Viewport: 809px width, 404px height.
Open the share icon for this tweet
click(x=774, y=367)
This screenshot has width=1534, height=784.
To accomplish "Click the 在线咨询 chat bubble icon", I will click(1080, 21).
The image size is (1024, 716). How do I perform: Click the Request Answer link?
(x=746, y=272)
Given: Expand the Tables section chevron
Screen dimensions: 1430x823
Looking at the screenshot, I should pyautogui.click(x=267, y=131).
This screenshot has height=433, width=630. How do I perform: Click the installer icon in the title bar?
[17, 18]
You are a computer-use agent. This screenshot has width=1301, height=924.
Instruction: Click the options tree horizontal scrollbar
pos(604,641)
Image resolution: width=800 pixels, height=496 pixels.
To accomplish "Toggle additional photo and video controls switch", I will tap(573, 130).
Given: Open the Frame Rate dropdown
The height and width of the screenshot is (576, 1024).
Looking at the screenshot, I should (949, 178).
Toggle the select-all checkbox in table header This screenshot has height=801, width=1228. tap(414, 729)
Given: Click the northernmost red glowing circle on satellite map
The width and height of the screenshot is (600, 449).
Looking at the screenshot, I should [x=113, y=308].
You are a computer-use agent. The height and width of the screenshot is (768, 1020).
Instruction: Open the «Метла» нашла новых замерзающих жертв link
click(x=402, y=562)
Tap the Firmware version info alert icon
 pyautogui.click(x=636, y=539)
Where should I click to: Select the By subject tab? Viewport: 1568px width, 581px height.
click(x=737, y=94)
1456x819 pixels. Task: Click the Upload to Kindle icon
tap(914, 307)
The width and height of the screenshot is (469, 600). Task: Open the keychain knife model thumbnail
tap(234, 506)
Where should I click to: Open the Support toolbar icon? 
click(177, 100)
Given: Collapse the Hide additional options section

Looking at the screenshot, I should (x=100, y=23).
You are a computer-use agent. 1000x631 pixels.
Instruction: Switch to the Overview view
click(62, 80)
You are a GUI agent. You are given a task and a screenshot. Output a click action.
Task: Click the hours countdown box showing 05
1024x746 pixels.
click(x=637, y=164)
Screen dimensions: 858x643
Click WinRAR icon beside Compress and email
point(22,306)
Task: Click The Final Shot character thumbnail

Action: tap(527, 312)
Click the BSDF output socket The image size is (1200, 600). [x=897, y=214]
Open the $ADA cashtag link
◇ ◇ ◇
__Task requirements__
Can you copy out the lines that begin with the one containing "This screenshot has width=1534, height=784." and end with the one containing "tap(234, 506)", keeping both of those ends and every character unchanged?

__Solution for this task__
This screenshot has width=1534, height=784.
To accomplish "Click the 在线咨询 chat bubble icon", I will click(1080, 21).
The image size is (1024, 716). How do I perform: Click the Request Answer link?
(x=746, y=272)
Given: Expand the Tables section chevron
Screen dimensions: 1430x823
Looking at the screenshot, I should pyautogui.click(x=267, y=131).
This screenshot has height=433, width=630. How do I perform: Click the installer icon in the title bar?
[17, 18]
You are a computer-use agent. This screenshot has width=1301, height=924.
Instruction: Click the options tree horizontal scrollbar
pos(604,641)
Image resolution: width=800 pixels, height=496 pixels.
To accomplish "Toggle additional photo and video controls switch", I will tap(573, 130).
Given: Open the Frame Rate dropdown
The height and width of the screenshot is (576, 1024).
Looking at the screenshot, I should (949, 178).
Toggle the select-all checkbox in table header This screenshot has height=801, width=1228. tap(414, 729)
Given: Click the northernmost red glowing circle on satellite map
The width and height of the screenshot is (600, 449).
Looking at the screenshot, I should [x=113, y=308].
You are a computer-use agent. The height and width of the screenshot is (768, 1020).
Instruction: Open the «Метла» нашла новых замерзающих жертв link
click(x=402, y=562)
Tap the Firmware version info alert icon
 pyautogui.click(x=636, y=539)
Where should I click to: Select the By subject tab? Viewport: 1568px width, 581px height.
click(x=737, y=94)
1456x819 pixels. Task: Click the Upload to Kindle icon
tap(914, 307)
The width and height of the screenshot is (469, 600). Task: Open the keychain knife model thumbnail
tap(234, 506)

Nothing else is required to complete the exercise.